- Aim of the task
Every line with "computer" in it should be copied from the data.

______________________________

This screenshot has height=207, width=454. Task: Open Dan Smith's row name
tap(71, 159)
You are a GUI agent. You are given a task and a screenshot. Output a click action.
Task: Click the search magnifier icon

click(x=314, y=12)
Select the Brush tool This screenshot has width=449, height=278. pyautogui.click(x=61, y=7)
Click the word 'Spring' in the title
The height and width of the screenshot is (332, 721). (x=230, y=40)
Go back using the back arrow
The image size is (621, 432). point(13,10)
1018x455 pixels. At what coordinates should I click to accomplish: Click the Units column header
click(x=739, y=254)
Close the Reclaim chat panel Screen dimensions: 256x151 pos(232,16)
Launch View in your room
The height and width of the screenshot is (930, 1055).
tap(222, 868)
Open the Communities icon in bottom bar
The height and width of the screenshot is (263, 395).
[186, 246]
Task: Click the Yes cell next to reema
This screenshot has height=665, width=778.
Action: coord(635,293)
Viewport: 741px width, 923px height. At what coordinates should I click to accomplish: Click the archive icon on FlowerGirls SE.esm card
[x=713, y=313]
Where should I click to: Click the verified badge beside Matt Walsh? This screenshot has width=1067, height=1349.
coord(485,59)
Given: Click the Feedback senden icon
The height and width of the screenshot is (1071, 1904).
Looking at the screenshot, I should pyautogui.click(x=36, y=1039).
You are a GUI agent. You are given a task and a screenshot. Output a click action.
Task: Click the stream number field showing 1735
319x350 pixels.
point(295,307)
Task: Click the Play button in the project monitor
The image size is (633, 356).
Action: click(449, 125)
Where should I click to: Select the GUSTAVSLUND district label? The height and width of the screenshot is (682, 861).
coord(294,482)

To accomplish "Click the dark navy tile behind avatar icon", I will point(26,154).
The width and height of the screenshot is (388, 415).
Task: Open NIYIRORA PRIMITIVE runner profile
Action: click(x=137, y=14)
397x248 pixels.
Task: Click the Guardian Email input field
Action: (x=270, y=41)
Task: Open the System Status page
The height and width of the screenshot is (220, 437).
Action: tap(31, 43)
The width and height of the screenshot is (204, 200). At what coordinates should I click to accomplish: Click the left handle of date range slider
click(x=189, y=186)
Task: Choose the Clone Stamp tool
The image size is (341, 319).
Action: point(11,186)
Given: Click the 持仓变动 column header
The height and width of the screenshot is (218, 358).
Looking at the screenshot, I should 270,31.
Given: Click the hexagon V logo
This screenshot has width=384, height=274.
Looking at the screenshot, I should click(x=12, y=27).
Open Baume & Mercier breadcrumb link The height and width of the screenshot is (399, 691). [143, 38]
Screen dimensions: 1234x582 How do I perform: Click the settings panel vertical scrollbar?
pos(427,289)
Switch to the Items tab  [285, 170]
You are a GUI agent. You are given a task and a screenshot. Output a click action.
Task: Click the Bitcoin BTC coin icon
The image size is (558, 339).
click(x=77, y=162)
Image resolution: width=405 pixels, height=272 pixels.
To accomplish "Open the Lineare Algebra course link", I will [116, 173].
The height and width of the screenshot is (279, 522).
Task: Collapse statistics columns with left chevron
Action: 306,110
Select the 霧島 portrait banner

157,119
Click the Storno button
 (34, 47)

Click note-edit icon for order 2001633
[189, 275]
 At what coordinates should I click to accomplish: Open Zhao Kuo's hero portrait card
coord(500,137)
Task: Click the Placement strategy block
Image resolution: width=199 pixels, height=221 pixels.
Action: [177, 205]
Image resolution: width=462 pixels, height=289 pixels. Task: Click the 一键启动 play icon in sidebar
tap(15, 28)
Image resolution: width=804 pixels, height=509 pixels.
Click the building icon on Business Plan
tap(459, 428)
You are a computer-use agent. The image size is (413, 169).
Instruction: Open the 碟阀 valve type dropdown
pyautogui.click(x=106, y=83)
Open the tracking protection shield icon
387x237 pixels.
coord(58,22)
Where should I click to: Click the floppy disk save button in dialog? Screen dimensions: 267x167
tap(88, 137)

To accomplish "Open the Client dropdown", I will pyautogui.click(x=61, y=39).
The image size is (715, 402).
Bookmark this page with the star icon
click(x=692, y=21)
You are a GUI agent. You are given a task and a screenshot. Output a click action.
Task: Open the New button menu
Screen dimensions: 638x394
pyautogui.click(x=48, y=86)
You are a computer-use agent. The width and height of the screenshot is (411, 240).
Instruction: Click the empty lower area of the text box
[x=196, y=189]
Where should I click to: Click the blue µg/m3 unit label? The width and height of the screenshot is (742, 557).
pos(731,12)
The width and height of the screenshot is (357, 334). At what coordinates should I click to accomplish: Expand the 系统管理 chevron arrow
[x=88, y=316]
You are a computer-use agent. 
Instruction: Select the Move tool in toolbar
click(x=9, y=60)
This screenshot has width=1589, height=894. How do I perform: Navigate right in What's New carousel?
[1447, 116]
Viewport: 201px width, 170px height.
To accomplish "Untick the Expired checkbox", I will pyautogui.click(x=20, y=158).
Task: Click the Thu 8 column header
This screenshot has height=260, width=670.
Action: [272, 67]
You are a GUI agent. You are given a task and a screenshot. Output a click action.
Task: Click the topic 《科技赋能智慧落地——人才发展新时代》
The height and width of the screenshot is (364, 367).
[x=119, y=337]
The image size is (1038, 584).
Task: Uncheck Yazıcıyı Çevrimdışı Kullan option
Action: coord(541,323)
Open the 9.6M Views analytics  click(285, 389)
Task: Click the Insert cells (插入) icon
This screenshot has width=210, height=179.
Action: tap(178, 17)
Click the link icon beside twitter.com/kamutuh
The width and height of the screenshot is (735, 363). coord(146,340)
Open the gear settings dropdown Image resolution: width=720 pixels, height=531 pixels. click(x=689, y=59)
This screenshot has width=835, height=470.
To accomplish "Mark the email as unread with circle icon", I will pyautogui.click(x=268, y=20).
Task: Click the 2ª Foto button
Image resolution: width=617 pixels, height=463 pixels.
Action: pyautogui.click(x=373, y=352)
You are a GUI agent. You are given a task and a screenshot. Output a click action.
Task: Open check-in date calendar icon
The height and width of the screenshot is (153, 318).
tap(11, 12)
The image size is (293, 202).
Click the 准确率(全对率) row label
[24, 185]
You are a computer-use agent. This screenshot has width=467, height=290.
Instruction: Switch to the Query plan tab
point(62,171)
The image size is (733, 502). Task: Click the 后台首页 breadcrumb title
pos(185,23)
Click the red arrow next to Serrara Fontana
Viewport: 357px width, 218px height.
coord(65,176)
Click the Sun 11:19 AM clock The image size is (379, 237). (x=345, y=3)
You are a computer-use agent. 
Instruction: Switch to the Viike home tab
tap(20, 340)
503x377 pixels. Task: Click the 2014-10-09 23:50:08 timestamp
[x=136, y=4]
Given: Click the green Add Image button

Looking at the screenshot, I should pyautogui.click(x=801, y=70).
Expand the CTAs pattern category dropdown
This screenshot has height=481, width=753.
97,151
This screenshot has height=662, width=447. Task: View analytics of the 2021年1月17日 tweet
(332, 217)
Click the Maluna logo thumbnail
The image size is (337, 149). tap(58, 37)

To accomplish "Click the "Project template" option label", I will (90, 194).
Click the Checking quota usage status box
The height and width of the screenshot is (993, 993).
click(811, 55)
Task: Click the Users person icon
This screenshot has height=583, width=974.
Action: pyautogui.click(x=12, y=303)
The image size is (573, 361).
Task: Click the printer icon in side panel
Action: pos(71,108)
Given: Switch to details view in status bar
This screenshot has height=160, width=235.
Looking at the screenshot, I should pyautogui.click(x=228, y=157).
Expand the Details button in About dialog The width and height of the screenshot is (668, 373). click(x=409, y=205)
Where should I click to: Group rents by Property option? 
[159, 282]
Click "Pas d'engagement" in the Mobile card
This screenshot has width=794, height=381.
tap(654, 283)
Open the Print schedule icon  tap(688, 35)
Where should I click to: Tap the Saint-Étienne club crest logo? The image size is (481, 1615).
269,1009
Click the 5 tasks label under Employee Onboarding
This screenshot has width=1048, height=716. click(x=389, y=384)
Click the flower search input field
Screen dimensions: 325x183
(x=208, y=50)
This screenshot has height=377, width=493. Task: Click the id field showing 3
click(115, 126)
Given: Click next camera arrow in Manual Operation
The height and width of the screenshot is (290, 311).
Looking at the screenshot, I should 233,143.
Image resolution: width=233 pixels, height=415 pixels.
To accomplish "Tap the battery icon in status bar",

______________________________

- Result of the task
You are a computer-use agent. The image size is (413, 169).
You are a computer-use agent. The width and height of the screenshot is (411, 240).
You are a computer-use agent. 
You are a computer-use agent. This screenshot has width=467, height=290.
You are a computer-use agent. 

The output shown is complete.